- [Teks Pilihan]:
Dana abadi LPDP (Lembaga Pengelola Dana Pendidikan) yang terus meningkat dari tahun ke tahun hingga mencapai Rp139 triliun pada 2023 (lihat infrografis) tentu menjadi kebanggaan tersendiri bagi Indonesia.
Angka yang fantastis ini mencerminkan komitmen besar pemerintah dalam mendukung pendidikan tinggi dan memberikan kesempatan bagi generasi muda untuk melanjutkan studi baik di dalam maupun luar negeri. Namun, di balik kebanggaan tersebut, ada pertanyaan penting yang perlu kita ajukan: apakah alumni LPDP benar-benar memberikan dampak balik yang signifikan pada masyarakat?
Kita sering mendengar kisah sukses para penerima beasiswa LPDP, yang berhasil lulus dari universitas ternama dan bekerja di perusahaan besar, atau bahkan berkarir di pemerintahan. Banyak dari mereka berhasil mencapai kesuksesan pribadi yang mengesankan, tetapi sejauh mana keberhasilan ini berkontribusi pada masyarakat luas? Apakah investasi besar yang dikeluarkan LPDP sebanding dengan dampak yang dihasilkan oleh para alumninya?
1. Dari Individu Berprestasi Menjadi Agen Perubahan
LPDP, pada dasarnya, bukan sekadar program beasiswa; ia dimaksudkan untuk mencetak pemimpin dan agen perubahan. Namun, menjadi agen perubahan bukan hal mudah. Selain kemampuan akademis, dibutuhkan keterampilan kepemimpinan, empati, dan komitmen yang kuat untuk berkontribusi pada masyarakat. Sering kali, alumni LPDP lebih sibuk mengejar prestasi dan karir pribadi yang menjanjikan ketimbang berperan aktif di masyarakat. Apakah kita berlebihan berharap mereka, yang sukses dengan dukungan dana negara, secara otomatis akan merasa terikat moral untuk memberikan kontribusi kembali?
Banyak alumni LPDP yang berkarier di sektor swasta atau bekerja di luar negeri, di mana mereka menikmati gaji tinggi dan standar hidup yang nyaman. Tentu, tidak ada yang salah dengan itu, tetapi pilihan ini sering kali tidak berbanding lurus dengan kontribusi nyata terhadap masyarakat Indonesia. Jadi, apakah mereka benar-benar merasa berkewajiban untuk memberikan dampak balik? Apakah mereka pulang ke Indonesia setelah mencapai puncak karir, ataukah mereka justru semakin jauh dari masyarakat yang membiayai pendidikan mereka?
2. Hambatan Struktural dalam Menyalurkan Dampak
Pemerintah dan LPDP tentu mengharapkan para alumni untuk berkontribusi kembali kepada masyarakat, baik dalam bentuk kerja nyata, inovasi, atau keterlibatan sosial. Namun, tidak semua alumni memiliki jalur atau dukungan yang memadai untuk mewujudkan tujuan mulia ini. Seringkali, alumni yang ingin berkontribusi menghadapi kendala birokrasi, minimnya dukungan, dan bahkan ketidaksesuaian antara keahlian mereka dengan kebutuhan lokal.

- [Data yang Diberikan]:

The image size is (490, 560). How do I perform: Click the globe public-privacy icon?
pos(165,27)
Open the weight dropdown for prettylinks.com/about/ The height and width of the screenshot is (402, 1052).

- [Pertanyaan]:
Tulis ulang bagian teks tentang alumni LPDP antara "2. Hambatan Struktural" dan "dengan kebutuhan lokal.", termasuk kedua batas itu, dengan mengganti "kendala birokrasi" menjadi "hambatan birokrasi".

- [Jawaban Tertulis]:
2. Hambatan Struktural dalam Menyalurkan Dampak
Pemerintah dan LPDP tentu mengharapkan para alumni untuk berkontribusi kembali kepada masyarakat, baik dalam bentuk kerja nyata, inovasi, atau keterlibatan sosial. Namun, tidak semua alumni memiliki jalur atau dukungan yang memadai untuk mewujudkan tujuan mulia ini. Seringkali, alumni yang ingin berkontribusi menghadapi hambatan birokrasi, minimnya dukungan, dan bahkan ketidaksesuaian antara keahlian mereka dengan kebutuhan lokal.